Qualitative analysis for mycotoxins using micellar electrokinetic capillary chromatography

• Published in: Analytical chemistry (Washington) Vol. 65; no. 9; pp. 1140 - 1146
• Main Authors: Holland, Ricky D, Sepaniak, Michael J
• Format: Journal Article
• Language: English
• Published: Washington, DC American Chemical Society 01.05.1993
• Subjects: 400100 - Analytical & Separations Chemistry; 560300 - Chemicals Metabolism & Toxicology; ANTIGENS; Biological and medical sciences; BLOOD VESSELS; BODY; CAPILLARIES; CARDIOVASCULAR SYSTEM; CHEMICAL ANALYSIS; Chemistry; CHROMATOGRAPHY; Chromatography - methods; DATA; Electrochemistry; ELECTRODYNAMICS; EXPERIMENTAL DATA; Fundamental and applied biological sciences. Psychology; FUNGI; HAZARDOUS MATERIALS; INFORMATION; INORGANIC, ORGANIC, PHYSICAL AND ANALYTICAL CHEMISTRY; MATERIALS; METABOLITES; MICELLAR SYSTEMS; Microbiology; Mycology; Mycotoxins - analysis; NUMERICAL DATA; ORGANS; Pathogenicity, host-agent relations, miscellaneous strains, epidemiology; PLANTS; Poisons; QUALITATIVE CHEMICAL ANALYSIS; RADIATION, THERMAL, AND OTHER ENVIRON. POLLUTANT EFFECTS ON LIVING ORGS. AND BIOL. MAT; Reproducibility of Results; Scientific imaging; SEPARATION PROCESSES; TOXIC MATERIALS; TOXINS; Fungi; Gel electrophoresis; Electrokinetics; Mycotoxin; Qualitative analysis; Metabolism; Contaminant; Capillary tube; Thallophyta
• ISSN: 0003-2700; 1520-6882
• DOI: 10.1021/ac00057a007

Naturally occurring mycotoxins are separated using micellar electrokinetic capillary chromatography. Trends in the retention of these toxins, resulting from changes in mobile-phase composition and pH, are reported and presented as a means of alleviating coelution problems.

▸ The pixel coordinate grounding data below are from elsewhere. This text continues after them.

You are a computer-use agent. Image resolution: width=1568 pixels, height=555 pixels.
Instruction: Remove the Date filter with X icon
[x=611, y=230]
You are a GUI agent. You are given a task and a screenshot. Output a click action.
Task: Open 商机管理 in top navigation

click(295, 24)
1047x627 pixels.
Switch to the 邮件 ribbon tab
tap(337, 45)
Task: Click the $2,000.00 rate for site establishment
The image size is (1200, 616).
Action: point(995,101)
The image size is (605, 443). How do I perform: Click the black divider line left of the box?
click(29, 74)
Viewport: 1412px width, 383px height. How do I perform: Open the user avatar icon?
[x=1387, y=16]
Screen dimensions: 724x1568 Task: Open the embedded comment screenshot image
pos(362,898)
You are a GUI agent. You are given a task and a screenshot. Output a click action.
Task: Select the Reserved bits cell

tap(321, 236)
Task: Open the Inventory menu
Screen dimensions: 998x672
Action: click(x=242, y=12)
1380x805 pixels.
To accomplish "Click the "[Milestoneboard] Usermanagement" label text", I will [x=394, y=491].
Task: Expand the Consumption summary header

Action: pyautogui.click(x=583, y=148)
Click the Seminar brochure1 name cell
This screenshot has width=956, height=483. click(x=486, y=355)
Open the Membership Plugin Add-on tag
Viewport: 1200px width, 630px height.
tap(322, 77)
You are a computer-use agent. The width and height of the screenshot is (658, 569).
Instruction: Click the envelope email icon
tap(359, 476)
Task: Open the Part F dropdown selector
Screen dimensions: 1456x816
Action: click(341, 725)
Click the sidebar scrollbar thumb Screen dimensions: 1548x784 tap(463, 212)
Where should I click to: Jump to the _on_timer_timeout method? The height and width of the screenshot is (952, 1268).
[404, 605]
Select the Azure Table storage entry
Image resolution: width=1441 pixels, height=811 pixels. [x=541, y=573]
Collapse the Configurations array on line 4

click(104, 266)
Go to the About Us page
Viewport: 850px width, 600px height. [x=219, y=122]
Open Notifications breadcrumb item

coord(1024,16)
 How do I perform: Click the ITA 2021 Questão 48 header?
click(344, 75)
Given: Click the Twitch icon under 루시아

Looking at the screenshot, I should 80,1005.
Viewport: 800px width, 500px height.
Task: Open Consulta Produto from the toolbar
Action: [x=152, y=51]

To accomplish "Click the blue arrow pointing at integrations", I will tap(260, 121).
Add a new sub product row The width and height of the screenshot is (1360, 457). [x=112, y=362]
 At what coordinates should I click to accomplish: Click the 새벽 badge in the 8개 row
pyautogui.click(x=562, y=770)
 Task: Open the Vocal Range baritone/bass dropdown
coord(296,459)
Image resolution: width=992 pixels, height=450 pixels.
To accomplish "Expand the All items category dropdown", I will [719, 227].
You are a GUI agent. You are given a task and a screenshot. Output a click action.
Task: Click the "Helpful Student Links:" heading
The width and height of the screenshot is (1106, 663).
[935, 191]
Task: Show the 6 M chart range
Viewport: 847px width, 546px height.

Two sets of mobile-phase conditions are determined that provide unique separation selectivity. The facile manner by which mobile-phase conditions can be altered, without changes in instrumental configuration, allowed the acquisition of two distinctive, fully resolved chromatograms of 10 mycotoxins in a period of approximately 45 min. By adjusting retention times, using indigenous or added components in mycotoxin samples as normalization standards, it is possible to obtain coefficients of variation in retention time that average less than 1%. The qualitative capabilities of this methodology are evaluated by separating randomly generated mycotoxin-interferent mixtures. In this study, the utilization of normalized retention times applied to separations obtained with two sets of mobile-phase conditions permitted the identification of all the mycotoxins in five unknown samples without any misidentifications.